Other New Metrics in Fecal Incontinence

The conventional parameters including resting and squeeze sphincter pressures are based on the linear waveform of pressure and are measured from a single sensor on the manometry catheter. The resting and squeeze pressures are known to be different between patients with fecal incontinence and healthy controls. However, one study showed that there were no significant differences between patients with fecal incontinence and healthy controls when assessed with conventional resting and squeeze pressures [22].

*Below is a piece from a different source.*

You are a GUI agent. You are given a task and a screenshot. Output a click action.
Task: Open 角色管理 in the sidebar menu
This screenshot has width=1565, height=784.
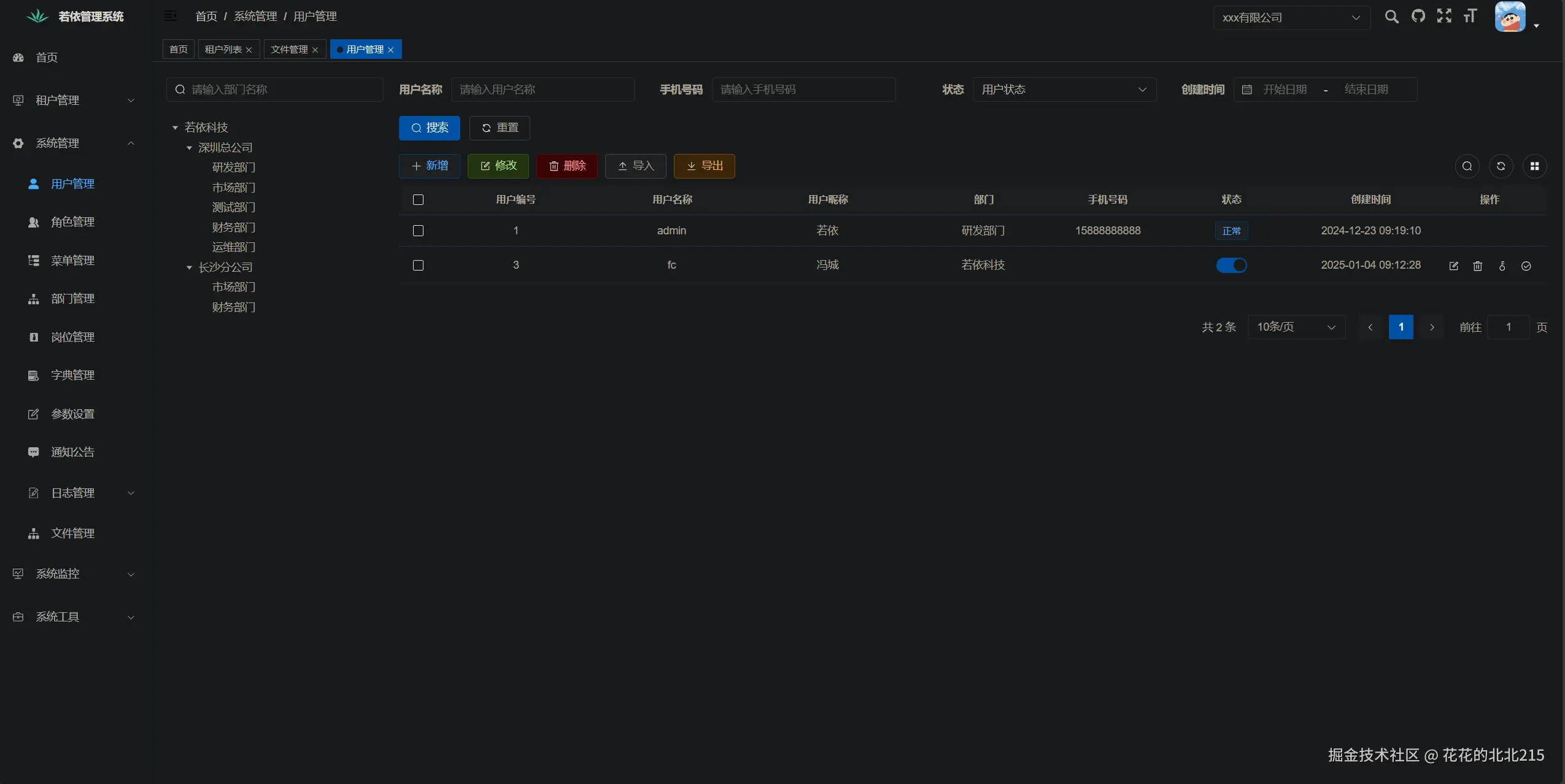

Therefore, parameters with higher discriminatory powers are needed. The novel HR-manometry can measure the whole sequence of resting and squeeze pressures via the densely arranged sensors and the resulting spatiotemporal plots. The concept of integrated pressure over a certain period can therefore be applied to measure anal sphincter tone during resting and squeeze states. The novel parameters including HR-ARM resting integral (HR-ARM-RI) and HR-ARM squeeze profile (HR-ARM-SP) are good examples [23•]. Compared with conventional parameters, HR-ARM-RI and HR-ARM-SP both showed better detection of anal hypocontractility and significantly improved diagnostic accuracy for discriminating between 85 healthy controls and 403 patients with fecal incontinence [23•].

Several studies have shown that anal canal pressures are highly asymmetric in the axial and circumferential directions, as assessed with the HD-ARM catheter [1, 24]. Zifan et al. calculated the anorectal asymmetry index with an interpolated 16 × 16 matrix from HD-ARM data by using MATLAB [25••]. The authors showed that the anorectal asymmetry index is dependent on the symmetricity of the anal sphincter. Finally, the authors revealed that a combination of pressure values, anal sphincter area, and reflective symmetry values showed better discrimination between 20 patients with fecal incontinence and 20 control subjects, with an AUC of 1.0 [25••].

Limitations of the Study

The IPV parameters are based on the Sandhill system catheter, which has a 23-channel mode and 4-mm diameter. However, a recent paper used the IPV ratio with a HD-ARM catheter that has 256 channels and a rigid 10.75-mm probe and failed to show significant difference between 36 healthy volunteers and 40 patients with constipation [26]. The rigid, larger diameter HD-ARM probe as opposed to the flexible Sandhill Probe may in part explain this discrepancy. Moreover, the normal values from different catheters are significantly different and can be influenced by sex, parity, and race [27]. Despite the wide application of HR- and HD-ARM, there is significant variability in the protocols used for performing manometry, data analysis, and interpretation among different institutions, as well as differences in the equipment from different manufacturers [28]. For these reasons, these novel parameters from different catheters may not show reproducible results. Nevertheless, application of these novel parameters using different manometric systems together with expert assessment and correlations may provide improved consensus and standardization of HR- and HD-ARM.

Conclusions

HR- and HD-ARM are new techniques developed for the assessment of anorectal function, and they use closely arranged sensors that allow more detailed measurements and analysis. However, there is a need for metrics that better describe anorectal function and correlate with symptoms in patients with constipation and fecal incontinence. The novel technique of using IPV alongside HR-ARM could be a useful parameter for discriminating patients with delayed BE, and between healthy persons and patients with constipation. Furthermore, our preliminary results show that a combination of IPV parameters is superior to conventional parameters in predicting responsiveness to biofeedback therapy.

The HR-ARM-RI (resting integral) and HR-ARM-SP (squeeze profile) parameters with the HRM system together with pressure values, anal sphincter area, and reflective symmetry values with the HD-ARM system may provide the best discrimination between patients with fecal incontinence and control subjects. We hope that these new metrics contribute to improved understanding of the pathophysiology of anorectal disorders.